You can find Nadler's interview with BNN here:
So if central banks have no interest in suppressing the gold price, why should they decide not to allow gold to reach $5,000? Indeed, why should central banks care about the price of gold at all?
Of course the answer is well documented in history. Indeed, the modern history of gold is almost entirely a matter of central bank price manipulation and suppression, because gold is a currency that competes with central bank currencies and profoundly influences interest rates and the price of government bonds.
Much of the modern history of gold has been outlined well by Bill Buckler, publisher of The Privateer financial letter, particularly in regard to the London Gold Pool of the 1960s and the gold dishoarding by the International Monetary Fund and the U.S. Treasury Department in the 1970s, two acknowledged mechanisms of price suppression. You can find The Privateer's outline here:
And at least four chairmen of the Federal Reserve maintained or expressed interest in suppressing the gold price.
-- William McChesney Martin Jr., the longest-serving Fed chairman, kept in his archive a detailed plan, dated April 1961, for surreptitious government intervention to rig the currency and gold markets to support the U.S. dollar and to conceal, obscure, or falsify U.S. government records and reports so that the rigging might not be discovered. This document remains on the Internet site of the Federal Reserve Bank of St. Louis. Along with some explanatory commentary it can be located here:
-- In June 1975 Fed Chairman Arthur Burns wrote a seven-page memorandum to President Ford about controlling the gold price through foreign policy and defeating a free market in gold. That memorandum can be found here:
-- In November 2004 former Fed Chairman Paul Volcker published an excerpt from his memoirs in the Nikkei Weekly in Japan in which he regretted that central bank intervention was not undertaken to suppress the price of gold during a currency revaluation in 1973. Volcker wrote: "That day the U.S. announced that the dollar would be devalued by 10 percent. By switching the yen to a floating exchange rate, the Japanese currency appreciated, and a sufficient realignment in exchange rates was realized. Joint intervention in gold sales to prevent a steep rise in the price of gold, however, was not undertaken. That was a mistake." The excerpt from Volcker's memoirs can be found here:
-- And former Fed Chairman Alan Greenspan has acknowledged or remarked favorably about central bank intervention to suppress the gold price a number of times, including during the May 1993 meeting of the Federal Open Market Committee. According to the minutes of the meeting, Greenspan said: "I have one other issue I'd like to throw on the table. I hesitate to do it, but let me tell you some of the issues that are involved here. If we are dealing with psychology, then the thermometers one uses to measure it have an effect. I was raising the question on the side with Governor Mullins of what would happen if the Treasury sold a little gold in this market. There's an interesting question here because if the gold price broke in that context, the thermometer would not be just a measuring tool.
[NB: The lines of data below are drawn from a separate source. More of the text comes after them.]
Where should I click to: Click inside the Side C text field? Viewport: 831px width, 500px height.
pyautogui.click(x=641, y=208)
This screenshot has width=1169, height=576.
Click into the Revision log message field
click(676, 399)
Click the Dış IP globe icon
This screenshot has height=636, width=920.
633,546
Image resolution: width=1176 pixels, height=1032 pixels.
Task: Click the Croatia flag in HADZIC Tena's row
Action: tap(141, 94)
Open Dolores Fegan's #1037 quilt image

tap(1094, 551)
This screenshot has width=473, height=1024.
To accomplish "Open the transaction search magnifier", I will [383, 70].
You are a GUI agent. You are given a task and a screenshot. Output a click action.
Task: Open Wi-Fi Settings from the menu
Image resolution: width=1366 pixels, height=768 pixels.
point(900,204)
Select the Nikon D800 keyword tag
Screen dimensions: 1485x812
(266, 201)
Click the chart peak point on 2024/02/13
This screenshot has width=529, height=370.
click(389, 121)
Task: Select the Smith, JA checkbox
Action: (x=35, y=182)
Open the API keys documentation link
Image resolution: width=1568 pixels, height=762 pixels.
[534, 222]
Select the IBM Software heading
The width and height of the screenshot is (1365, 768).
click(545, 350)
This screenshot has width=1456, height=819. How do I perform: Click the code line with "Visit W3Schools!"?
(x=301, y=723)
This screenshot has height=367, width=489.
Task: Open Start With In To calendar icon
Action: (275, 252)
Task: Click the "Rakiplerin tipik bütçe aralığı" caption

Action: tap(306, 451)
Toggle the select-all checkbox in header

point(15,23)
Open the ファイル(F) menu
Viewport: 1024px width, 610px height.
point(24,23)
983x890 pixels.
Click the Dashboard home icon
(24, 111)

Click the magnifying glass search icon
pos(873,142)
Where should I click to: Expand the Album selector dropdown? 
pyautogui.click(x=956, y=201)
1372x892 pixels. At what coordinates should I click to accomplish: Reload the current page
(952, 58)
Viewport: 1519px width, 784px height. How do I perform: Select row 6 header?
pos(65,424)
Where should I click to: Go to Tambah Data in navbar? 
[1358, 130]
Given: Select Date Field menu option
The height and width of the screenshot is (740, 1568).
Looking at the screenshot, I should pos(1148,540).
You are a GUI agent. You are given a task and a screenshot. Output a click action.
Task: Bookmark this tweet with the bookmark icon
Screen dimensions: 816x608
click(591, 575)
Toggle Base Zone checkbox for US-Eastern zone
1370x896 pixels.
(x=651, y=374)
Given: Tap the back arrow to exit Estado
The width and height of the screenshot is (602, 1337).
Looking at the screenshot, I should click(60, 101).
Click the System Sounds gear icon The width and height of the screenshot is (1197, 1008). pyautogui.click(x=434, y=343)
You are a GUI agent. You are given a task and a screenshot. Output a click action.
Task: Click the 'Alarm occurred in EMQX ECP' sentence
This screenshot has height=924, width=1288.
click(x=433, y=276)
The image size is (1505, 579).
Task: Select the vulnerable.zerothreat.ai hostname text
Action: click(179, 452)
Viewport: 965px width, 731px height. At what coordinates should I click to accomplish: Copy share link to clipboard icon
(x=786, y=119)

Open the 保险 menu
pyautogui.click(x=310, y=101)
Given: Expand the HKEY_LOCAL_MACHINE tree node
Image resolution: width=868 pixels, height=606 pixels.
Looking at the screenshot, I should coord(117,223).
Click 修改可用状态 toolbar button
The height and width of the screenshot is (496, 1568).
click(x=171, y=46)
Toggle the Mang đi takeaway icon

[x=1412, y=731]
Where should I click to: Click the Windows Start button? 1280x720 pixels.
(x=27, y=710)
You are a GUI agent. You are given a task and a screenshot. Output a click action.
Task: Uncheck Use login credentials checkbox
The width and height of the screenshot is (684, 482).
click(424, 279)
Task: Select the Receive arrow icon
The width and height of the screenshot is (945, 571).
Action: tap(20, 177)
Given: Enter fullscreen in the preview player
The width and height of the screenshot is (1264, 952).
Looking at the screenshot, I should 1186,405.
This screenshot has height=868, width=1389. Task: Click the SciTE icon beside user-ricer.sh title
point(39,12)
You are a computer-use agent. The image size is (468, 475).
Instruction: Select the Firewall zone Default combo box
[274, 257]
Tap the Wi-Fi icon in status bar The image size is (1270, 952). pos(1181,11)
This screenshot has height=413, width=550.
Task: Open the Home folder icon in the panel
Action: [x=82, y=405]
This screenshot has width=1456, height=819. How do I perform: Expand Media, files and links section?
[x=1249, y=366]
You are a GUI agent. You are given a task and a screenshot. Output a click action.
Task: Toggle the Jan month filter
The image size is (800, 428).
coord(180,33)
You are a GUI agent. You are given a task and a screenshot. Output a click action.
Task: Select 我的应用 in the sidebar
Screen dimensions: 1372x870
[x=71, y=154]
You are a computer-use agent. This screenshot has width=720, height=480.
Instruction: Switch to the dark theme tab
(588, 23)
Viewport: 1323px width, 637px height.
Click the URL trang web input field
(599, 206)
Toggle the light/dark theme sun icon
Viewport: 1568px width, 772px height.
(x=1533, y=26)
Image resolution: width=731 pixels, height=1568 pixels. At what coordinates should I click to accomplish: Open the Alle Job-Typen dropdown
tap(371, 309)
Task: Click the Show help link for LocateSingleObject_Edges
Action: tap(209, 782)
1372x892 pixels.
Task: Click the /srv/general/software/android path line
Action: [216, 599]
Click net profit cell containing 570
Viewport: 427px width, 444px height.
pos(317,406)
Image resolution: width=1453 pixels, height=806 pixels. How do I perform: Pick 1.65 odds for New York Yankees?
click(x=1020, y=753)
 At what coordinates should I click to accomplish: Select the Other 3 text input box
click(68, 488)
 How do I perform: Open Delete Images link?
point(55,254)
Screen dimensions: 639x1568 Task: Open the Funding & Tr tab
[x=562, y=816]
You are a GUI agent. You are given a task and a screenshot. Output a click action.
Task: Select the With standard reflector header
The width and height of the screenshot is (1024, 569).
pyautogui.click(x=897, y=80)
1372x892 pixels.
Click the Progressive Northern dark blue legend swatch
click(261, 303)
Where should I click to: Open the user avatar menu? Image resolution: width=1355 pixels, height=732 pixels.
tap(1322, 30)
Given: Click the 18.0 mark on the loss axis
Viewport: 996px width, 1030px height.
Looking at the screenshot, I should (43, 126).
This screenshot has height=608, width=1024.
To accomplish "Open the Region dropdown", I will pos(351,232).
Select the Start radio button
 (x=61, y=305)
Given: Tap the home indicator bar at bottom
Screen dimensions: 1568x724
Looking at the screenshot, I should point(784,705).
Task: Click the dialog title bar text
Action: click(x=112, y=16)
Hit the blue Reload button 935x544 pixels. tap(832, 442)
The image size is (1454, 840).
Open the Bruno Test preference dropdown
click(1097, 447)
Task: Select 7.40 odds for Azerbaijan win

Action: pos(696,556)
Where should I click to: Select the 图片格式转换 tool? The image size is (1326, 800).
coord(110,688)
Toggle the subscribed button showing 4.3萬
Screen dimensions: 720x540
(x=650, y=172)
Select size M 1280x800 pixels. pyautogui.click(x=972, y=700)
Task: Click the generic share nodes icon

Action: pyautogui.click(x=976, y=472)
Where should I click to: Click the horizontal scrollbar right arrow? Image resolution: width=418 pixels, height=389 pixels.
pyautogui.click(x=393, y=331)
It would basically affect the underlying psychology." You can find the May 1993 minutes of the FOMC meeting here:
GATA has compiled so much more evidence of central bank manipulation of the gold market here:
Given the U.S. government's fierce secrecy about gold -- GATA has had to sue the Fed in U.S. District Court for the District of Columbia for access to the Fed's gold records, including gold swap agreements the Fed acknowledges having with foreign banks -- we seldom can be sure of what central banks are doing in the gold market at any particular time. But central bank interest in controlling the gold price -- what Nadler keeps denying -- is the gold market's first and overwhelming fact.Any analysis that denies this is disinformation. And any analyst who denies and acknowledges it on the same day to different news organizations must be very confident that they're not paying attention and not inclined to do any research. Unfortunately Nadler probably has that much right."

CHRIS POWELL, Secretary/Treasurer
Gold Anti-Trust Action Committee Inc.